• EXCERPTED RECORDS:

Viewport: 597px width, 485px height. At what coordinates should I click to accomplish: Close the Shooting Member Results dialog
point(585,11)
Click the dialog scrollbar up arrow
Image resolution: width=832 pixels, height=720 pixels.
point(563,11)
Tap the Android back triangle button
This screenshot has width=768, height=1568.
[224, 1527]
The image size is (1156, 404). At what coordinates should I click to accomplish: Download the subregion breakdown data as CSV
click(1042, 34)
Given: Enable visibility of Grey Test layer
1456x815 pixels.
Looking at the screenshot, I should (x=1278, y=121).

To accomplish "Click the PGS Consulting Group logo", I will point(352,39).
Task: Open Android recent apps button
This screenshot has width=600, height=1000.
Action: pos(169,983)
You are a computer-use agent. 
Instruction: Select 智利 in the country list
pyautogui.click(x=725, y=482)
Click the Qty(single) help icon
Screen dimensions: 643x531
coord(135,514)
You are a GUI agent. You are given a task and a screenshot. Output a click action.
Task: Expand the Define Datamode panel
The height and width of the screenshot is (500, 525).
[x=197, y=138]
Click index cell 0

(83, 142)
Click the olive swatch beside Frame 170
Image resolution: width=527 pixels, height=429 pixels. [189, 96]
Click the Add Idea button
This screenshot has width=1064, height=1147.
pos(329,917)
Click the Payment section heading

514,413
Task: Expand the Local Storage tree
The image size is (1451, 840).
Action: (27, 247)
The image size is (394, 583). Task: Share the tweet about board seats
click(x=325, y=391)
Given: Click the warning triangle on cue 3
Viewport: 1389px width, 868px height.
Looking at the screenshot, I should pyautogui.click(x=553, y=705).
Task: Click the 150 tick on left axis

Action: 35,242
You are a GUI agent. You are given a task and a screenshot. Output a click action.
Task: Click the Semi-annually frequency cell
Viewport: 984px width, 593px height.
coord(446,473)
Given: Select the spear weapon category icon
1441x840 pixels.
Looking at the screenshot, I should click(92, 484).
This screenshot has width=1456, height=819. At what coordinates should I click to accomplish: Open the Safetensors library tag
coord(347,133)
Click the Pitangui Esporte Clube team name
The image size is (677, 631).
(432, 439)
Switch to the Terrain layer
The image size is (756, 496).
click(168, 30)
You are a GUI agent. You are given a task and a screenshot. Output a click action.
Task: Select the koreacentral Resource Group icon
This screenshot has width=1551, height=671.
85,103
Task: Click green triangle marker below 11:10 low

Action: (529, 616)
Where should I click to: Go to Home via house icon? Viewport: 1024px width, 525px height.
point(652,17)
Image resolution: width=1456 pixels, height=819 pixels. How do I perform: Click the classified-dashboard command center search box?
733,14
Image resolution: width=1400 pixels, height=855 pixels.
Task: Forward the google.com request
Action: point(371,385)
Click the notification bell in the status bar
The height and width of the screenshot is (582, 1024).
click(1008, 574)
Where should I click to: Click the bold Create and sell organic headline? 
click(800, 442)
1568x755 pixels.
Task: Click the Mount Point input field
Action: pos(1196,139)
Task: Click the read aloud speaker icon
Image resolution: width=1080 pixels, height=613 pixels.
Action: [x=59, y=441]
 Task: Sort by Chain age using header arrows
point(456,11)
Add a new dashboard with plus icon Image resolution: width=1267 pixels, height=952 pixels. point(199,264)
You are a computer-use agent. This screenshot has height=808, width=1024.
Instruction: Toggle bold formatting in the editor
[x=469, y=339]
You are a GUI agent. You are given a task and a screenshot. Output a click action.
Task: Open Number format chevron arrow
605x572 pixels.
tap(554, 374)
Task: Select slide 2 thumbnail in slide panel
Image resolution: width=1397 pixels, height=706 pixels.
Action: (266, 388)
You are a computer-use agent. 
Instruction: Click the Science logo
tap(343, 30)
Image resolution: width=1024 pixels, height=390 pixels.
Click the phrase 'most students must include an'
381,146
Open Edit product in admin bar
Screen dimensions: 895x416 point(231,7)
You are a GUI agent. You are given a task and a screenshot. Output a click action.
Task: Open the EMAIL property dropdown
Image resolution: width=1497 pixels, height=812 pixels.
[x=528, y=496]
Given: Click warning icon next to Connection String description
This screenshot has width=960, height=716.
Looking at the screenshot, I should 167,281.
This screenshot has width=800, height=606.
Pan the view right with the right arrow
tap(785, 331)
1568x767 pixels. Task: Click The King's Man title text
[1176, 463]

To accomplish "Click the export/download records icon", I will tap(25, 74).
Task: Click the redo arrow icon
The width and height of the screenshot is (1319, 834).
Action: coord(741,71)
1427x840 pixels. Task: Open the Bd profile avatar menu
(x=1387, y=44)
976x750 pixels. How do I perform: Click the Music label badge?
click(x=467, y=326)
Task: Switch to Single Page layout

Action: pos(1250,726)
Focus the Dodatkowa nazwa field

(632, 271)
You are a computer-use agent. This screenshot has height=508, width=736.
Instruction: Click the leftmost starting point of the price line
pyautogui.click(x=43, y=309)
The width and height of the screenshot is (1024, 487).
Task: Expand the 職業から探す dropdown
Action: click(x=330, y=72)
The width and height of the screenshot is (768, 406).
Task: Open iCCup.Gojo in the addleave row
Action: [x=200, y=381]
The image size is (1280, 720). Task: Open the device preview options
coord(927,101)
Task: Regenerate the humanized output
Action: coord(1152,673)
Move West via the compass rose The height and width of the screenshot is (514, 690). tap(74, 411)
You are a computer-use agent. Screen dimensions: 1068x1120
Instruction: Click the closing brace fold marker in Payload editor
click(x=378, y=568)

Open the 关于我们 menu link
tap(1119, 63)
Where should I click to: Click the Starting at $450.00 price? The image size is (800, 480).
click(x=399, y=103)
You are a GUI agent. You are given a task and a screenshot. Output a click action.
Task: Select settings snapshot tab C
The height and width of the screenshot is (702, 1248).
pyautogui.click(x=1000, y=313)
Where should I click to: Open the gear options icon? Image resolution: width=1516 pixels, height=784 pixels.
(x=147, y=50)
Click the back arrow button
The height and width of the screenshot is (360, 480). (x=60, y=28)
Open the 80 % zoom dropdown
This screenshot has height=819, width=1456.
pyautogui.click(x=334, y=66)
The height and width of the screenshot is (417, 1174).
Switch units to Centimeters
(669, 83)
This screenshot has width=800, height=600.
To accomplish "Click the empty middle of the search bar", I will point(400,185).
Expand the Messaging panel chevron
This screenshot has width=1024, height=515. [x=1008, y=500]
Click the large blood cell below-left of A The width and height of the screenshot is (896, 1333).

• WORK INSTRUCTIONS: The output should be the entire listing, exactly as it is.

• REPLY:
Viewport: 597px width, 485px height. At what coordinates should I click to accomplish: Close the Shooting Member Results dialog
point(585,11)
Click the dialog scrollbar up arrow
Image resolution: width=832 pixels, height=720 pixels.
point(563,11)
Tap the Android back triangle button
This screenshot has width=768, height=1568.
[224, 1527]
The image size is (1156, 404). At what coordinates should I click to accomplish: Download the subregion breakdown data as CSV
click(1042, 34)
Given: Enable visibility of Grey Test layer
1456x815 pixels.
Looking at the screenshot, I should (x=1278, y=121).

To accomplish "Click the PGS Consulting Group logo", I will point(352,39).
Task: Open Android recent apps button
This screenshot has width=600, height=1000.
Action: pos(169,983)
You are a computer-use agent. 
Instruction: Select 智利 in the country list
pyautogui.click(x=725, y=482)
Click the Qty(single) help icon
Screen dimensions: 643x531
coord(135,514)
You are a GUI agent. You are given a task and a screenshot. Output a click action.
Task: Expand the Define Datamode panel
The height and width of the screenshot is (500, 525).
[x=197, y=138]
Click index cell 0

(83, 142)
Click the olive swatch beside Frame 170
Image resolution: width=527 pixels, height=429 pixels. [189, 96]
Click the Add Idea button
This screenshot has width=1064, height=1147.
pos(329,917)
Click the Payment section heading

514,413
Task: Expand the Local Storage tree
The image size is (1451, 840).
Action: (27, 247)
The image size is (394, 583). Task: Share the tweet about board seats
click(x=325, y=391)
Given: Click the warning triangle on cue 3
Viewport: 1389px width, 868px height.
Looking at the screenshot, I should pyautogui.click(x=553, y=705).
Task: Click the 150 tick on left axis

Action: 35,242
You are a GUI agent. You are given a task and a screenshot. Output a click action.
Task: Click the Semi-annually frequency cell
Viewport: 984px width, 593px height.
coord(446,473)
Given: Select the spear weapon category icon
1441x840 pixels.
Looking at the screenshot, I should click(92, 484).
This screenshot has width=1456, height=819. At what coordinates should I click to accomplish: Open the Safetensors library tag
coord(347,133)
Click the Pitangui Esporte Clube team name
The image size is (677, 631).
(432, 439)
Switch to the Terrain layer
The image size is (756, 496).
click(168, 30)
You are a GUI agent. You are given a task and a screenshot. Output a click action.
Task: Select the koreacentral Resource Group icon
This screenshot has width=1551, height=671.
85,103
Task: Click green triangle marker below 11:10 low

Action: (529, 616)
Where should I click to: Go to Home via house icon? Viewport: 1024px width, 525px height.
point(652,17)
Image resolution: width=1456 pixels, height=819 pixels. How do I perform: Click the classified-dashboard command center search box?
733,14
Image resolution: width=1400 pixels, height=855 pixels.
Task: Forward the google.com request
Action: point(371,385)
Click the notification bell in the status bar
The height and width of the screenshot is (582, 1024).
click(1008, 574)
Where should I click to: Click the bold Create and sell organic headline? 
click(800, 442)
1568x755 pixels.
Task: Click the Mount Point input field
Action: pos(1196,139)
Task: Click the read aloud speaker icon
Image resolution: width=1080 pixels, height=613 pixels.
Action: [x=59, y=441]
 Task: Sort by Chain age using header arrows
point(456,11)
Add a new dashboard with plus icon Image resolution: width=1267 pixels, height=952 pixels. point(199,264)
You are a computer-use agent. This screenshot has height=808, width=1024.
Instruction: Toggle bold formatting in the editor
[x=469, y=339]
You are a GUI agent. You are given a task and a screenshot. Output a click action.
Task: Open Number format chevron arrow
605x572 pixels.
tap(554, 374)
Task: Select slide 2 thumbnail in slide panel
Image resolution: width=1397 pixels, height=706 pixels.
Action: (266, 388)
You are a computer-use agent. 
Instruction: Click the Science logo
tap(343, 30)
Image resolution: width=1024 pixels, height=390 pixels.
Click the phrase 'most students must include an'
381,146
Open Edit product in admin bar
Screen dimensions: 895x416 point(231,7)
You are a GUI agent. You are given a task and a screenshot. Output a click action.
Task: Open the EMAIL property dropdown
Image resolution: width=1497 pixels, height=812 pixels.
[x=528, y=496]
Given: Click warning icon next to Connection String description
This screenshot has width=960, height=716.
Looking at the screenshot, I should 167,281.
This screenshot has width=800, height=606.
Pan the view right with the right arrow
tap(785, 331)
1568x767 pixels. Task: Click The King's Man title text
[1176, 463]

To accomplish "Click the export/download records icon", I will tap(25, 74).
Task: Click the redo arrow icon
The width and height of the screenshot is (1319, 834).
Action: coord(741,71)
1427x840 pixels. Task: Open the Bd profile avatar menu
(x=1387, y=44)
976x750 pixels. How do I perform: Click the Music label badge?
click(x=467, y=326)
Task: Switch to Single Page layout

Action: pos(1250,726)
Focus the Dodatkowa nazwa field

(632, 271)
You are a computer-use agent. This screenshot has height=508, width=736.
Instruction: Click the leftmost starting point of the price line
pyautogui.click(x=43, y=309)
The width and height of the screenshot is (1024, 487).
Task: Expand the 職業から探す dropdown
Action: click(x=330, y=72)
The width and height of the screenshot is (768, 406).
Task: Open iCCup.Gojo in the addleave row
Action: [x=200, y=381]
The image size is (1280, 720). Task: Open the device preview options
coord(927,101)
Task: Regenerate the humanized output
Action: coord(1152,673)
Move West via the compass rose The height and width of the screenshot is (514, 690). tap(74, 411)
You are a computer-use agent. Screen dimensions: 1068x1120
Instruction: Click the closing brace fold marker in Payload editor
click(x=378, y=568)

Open the 关于我们 menu link
tap(1119, 63)
Where should I click to: Click the Starting at $450.00 price? The image size is (800, 480).
click(x=399, y=103)
You are a GUI agent. You are given a task and a screenshot. Output a click action.
Task: Select settings snapshot tab C
The height and width of the screenshot is (702, 1248).
pyautogui.click(x=1000, y=313)
Where should I click to: Open the gear options icon? Image resolution: width=1516 pixels, height=784 pixels.
(x=147, y=50)
Click the back arrow button
The height and width of the screenshot is (360, 480). (x=60, y=28)
Open the 80 % zoom dropdown
This screenshot has height=819, width=1456.
pyautogui.click(x=334, y=66)
The height and width of the screenshot is (417, 1174).
Switch units to Centimeters
(669, 83)
This screenshot has width=800, height=600.
To accomplish "Click the empty middle of the search bar", I will point(400,185).
Expand the Messaging panel chevron
This screenshot has width=1024, height=515. [x=1008, y=500]
Click the large blood cell below-left of A The width and height of the screenshot is (896, 1333).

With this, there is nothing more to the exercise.